On Oct. 31, the day MF Global filed the eighth-largest bankruptcy in U.S. history, "a CME auditor also participated in a phone call with senior MF Global employees, wherein one employee indicated that Mr. Corzine knew about the loans that it had made for the customer -- from the customer segregated accounts," Duffy said today.

Corzine in earlier testimony said that he couldn't explain why money was missing from customer accounts, and that he had been surprised to find out that money was missing from customer accounts on the night of Sunday Oct. 30.

The loan may have been for $175 million to a European affiliate of MF Global, Duffy said. He said he believed the loan was made from customer segregated accounts in the last few days before the bankruptcy filing. Duffy didn't say whether Corzine learned of the loans in advance of the funds being moved. He also didn't say whether the loans were a legitimate use of customer accounts.

Recently Aware

"We were told by MF Global that they transferred money to the broker dealer, 'stop looking for the accounting error,'" Duffy said. He said he was only made aware of the new information last Saturday.

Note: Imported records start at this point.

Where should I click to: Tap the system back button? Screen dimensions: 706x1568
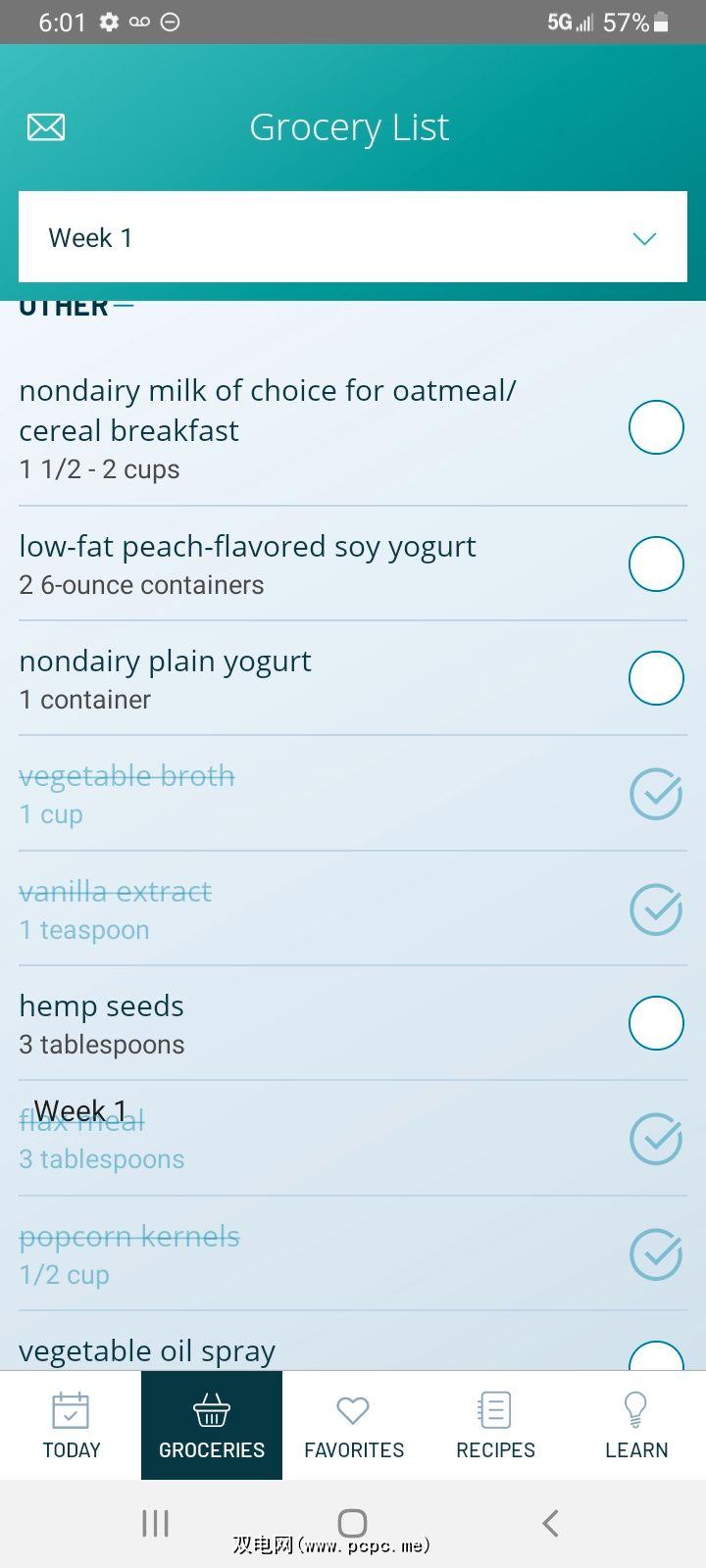pyautogui.click(x=550, y=1523)
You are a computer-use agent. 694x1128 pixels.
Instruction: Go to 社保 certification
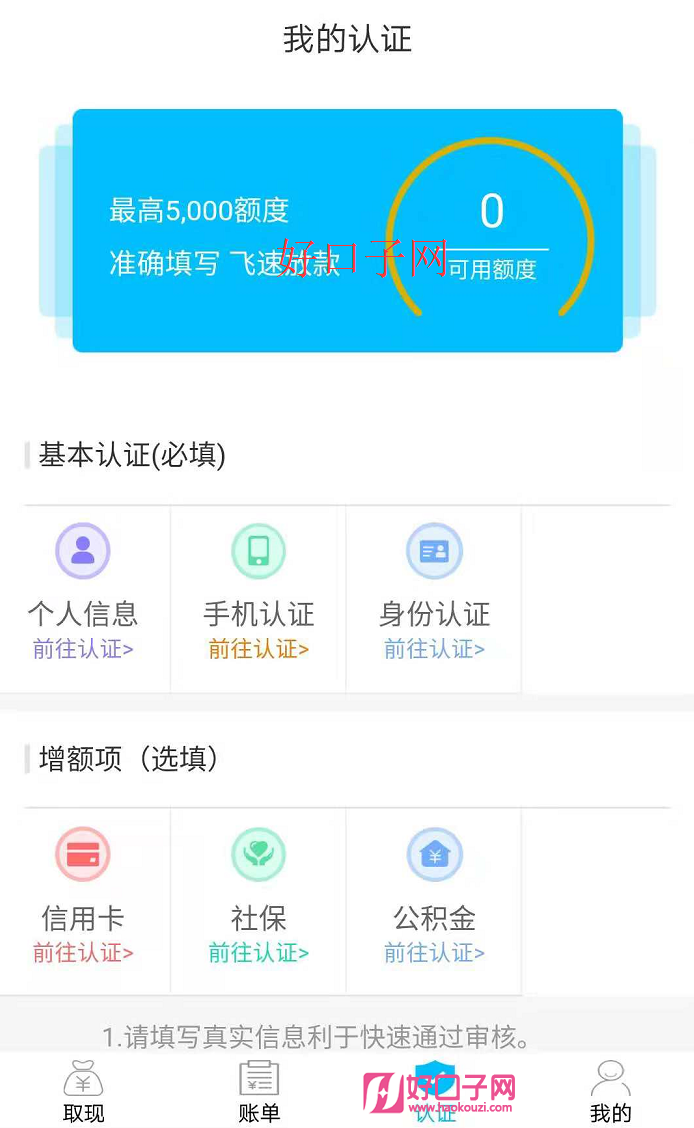tap(258, 899)
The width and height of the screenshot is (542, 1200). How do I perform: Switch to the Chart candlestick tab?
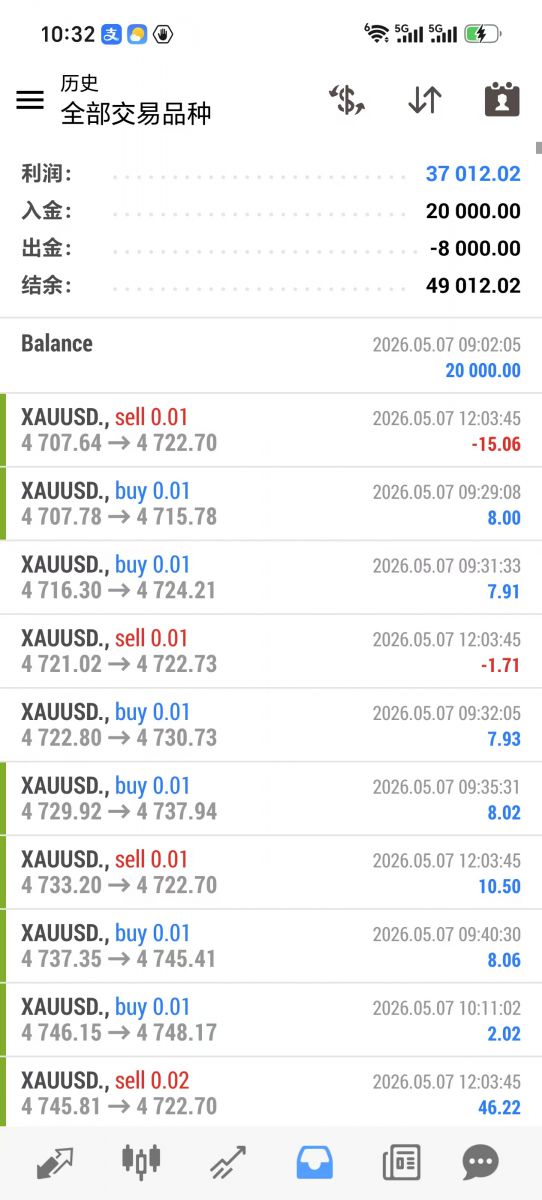pyautogui.click(x=141, y=1163)
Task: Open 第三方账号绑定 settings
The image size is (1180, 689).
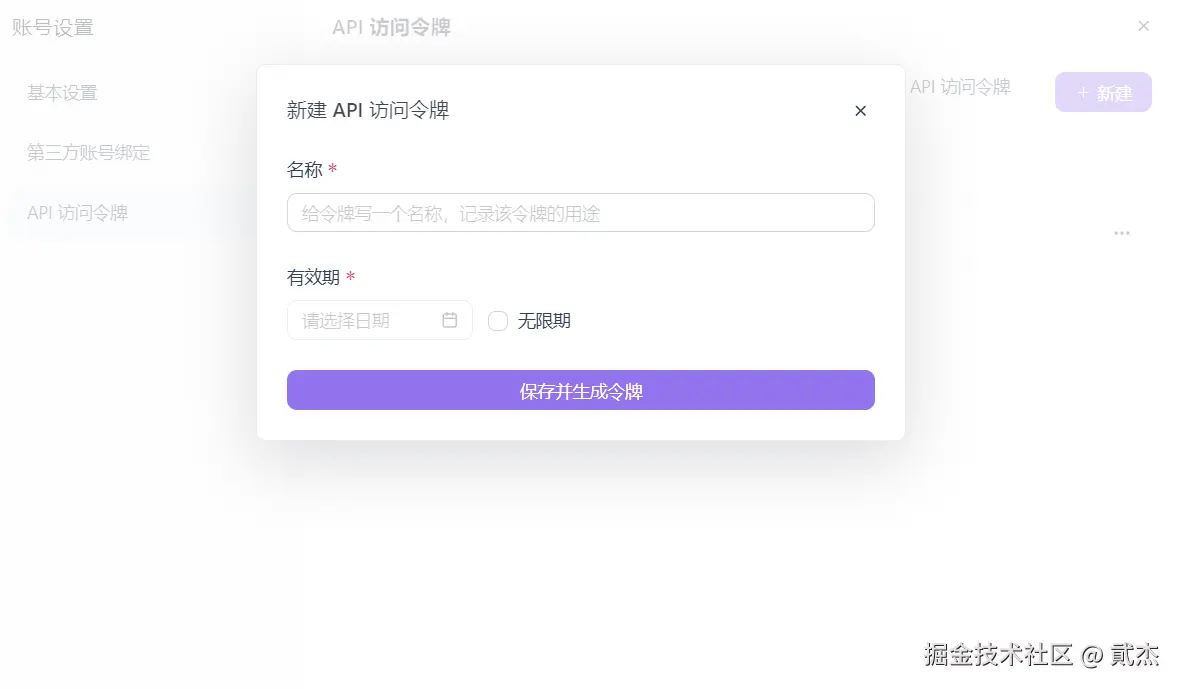Action: 89,153
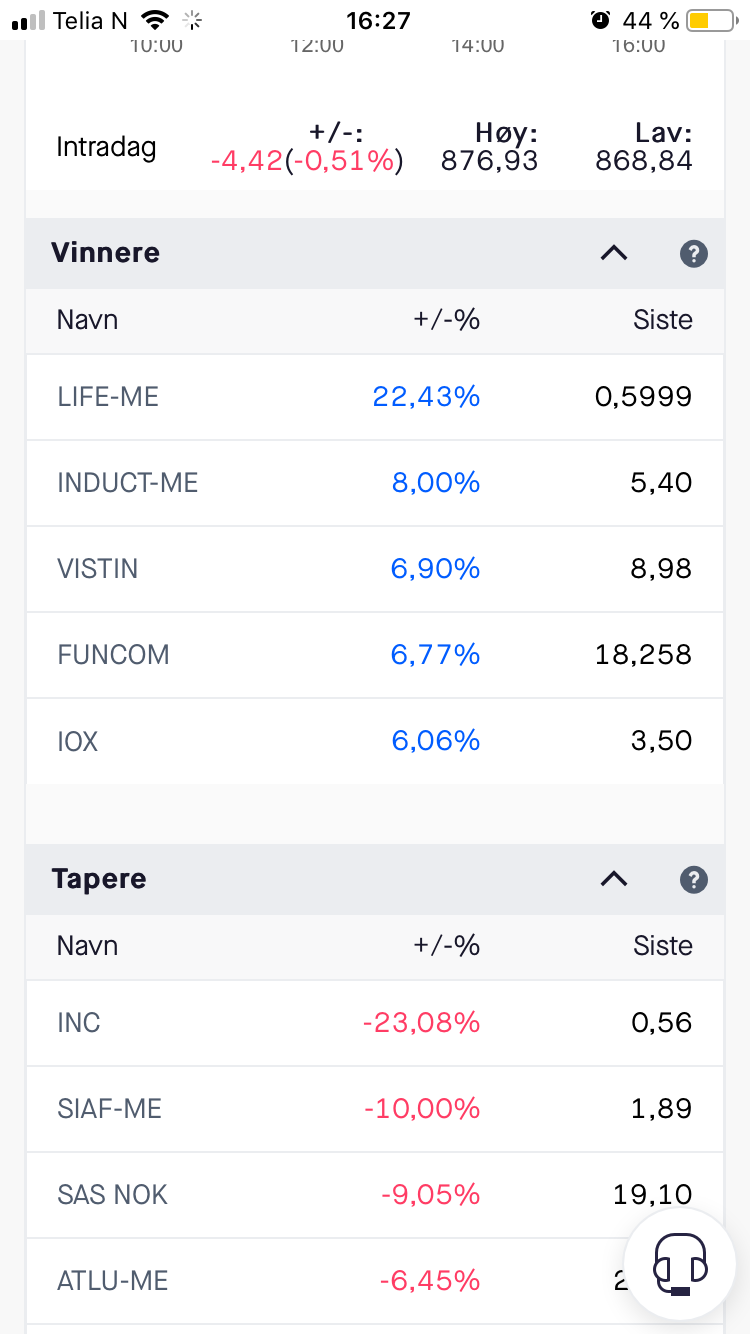Open the INC stock row
This screenshot has width=750, height=1334.
(x=375, y=1023)

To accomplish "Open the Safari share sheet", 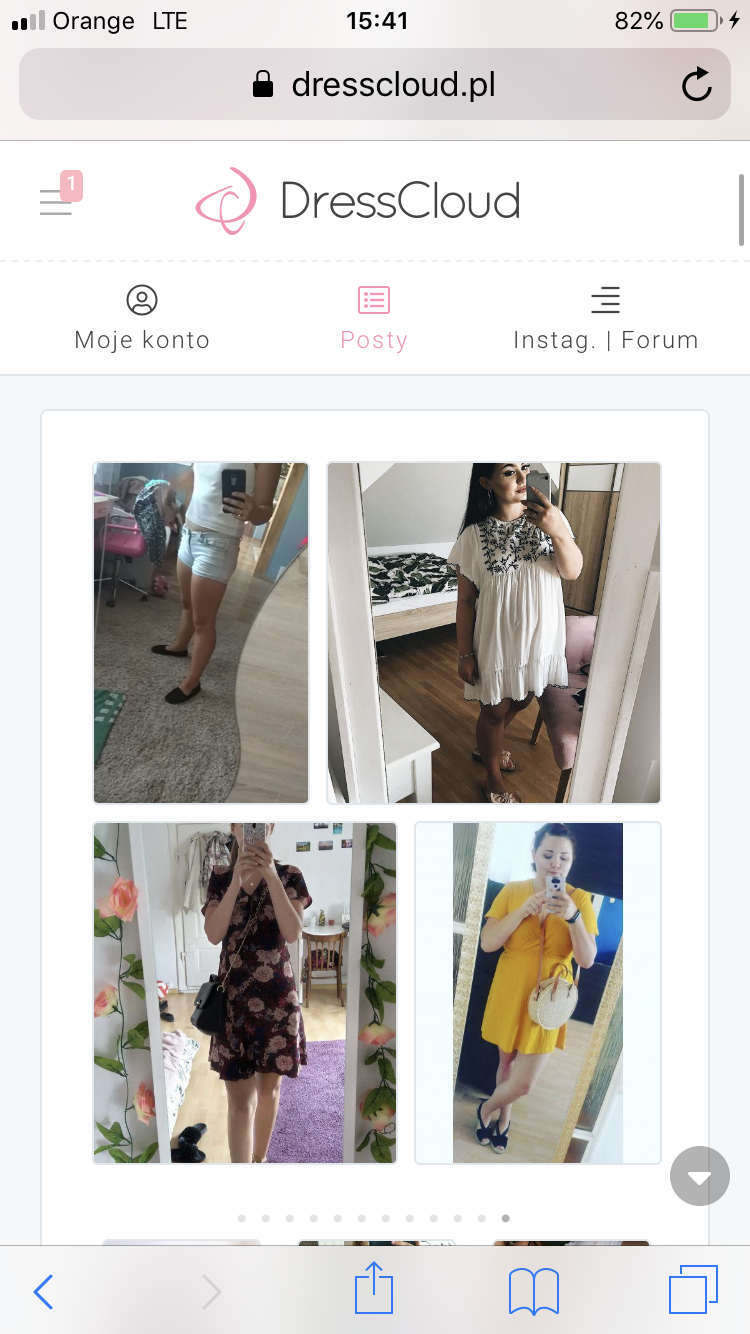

Duffy's testimony follows that of Corzine and other top executives, who said today they couldn't explain the shortfall. Several members of the Senate who asked questions said it was unbelievable that the top executives couldn't explain the absence of such large funds from customer accounts.

MF Global Inc.'s customers may be able to reach its parent company's assets to help pay for their shortfall, said James Giddens, the trustee in charge of liquidating the broker-dealer. Giddens said the shortfall in segregated accounts is still estimated to be $1.2 billion or more.

"I don't think we're magically going to come to a pot of gold at the end of the rainbow," Giddens told the Senate.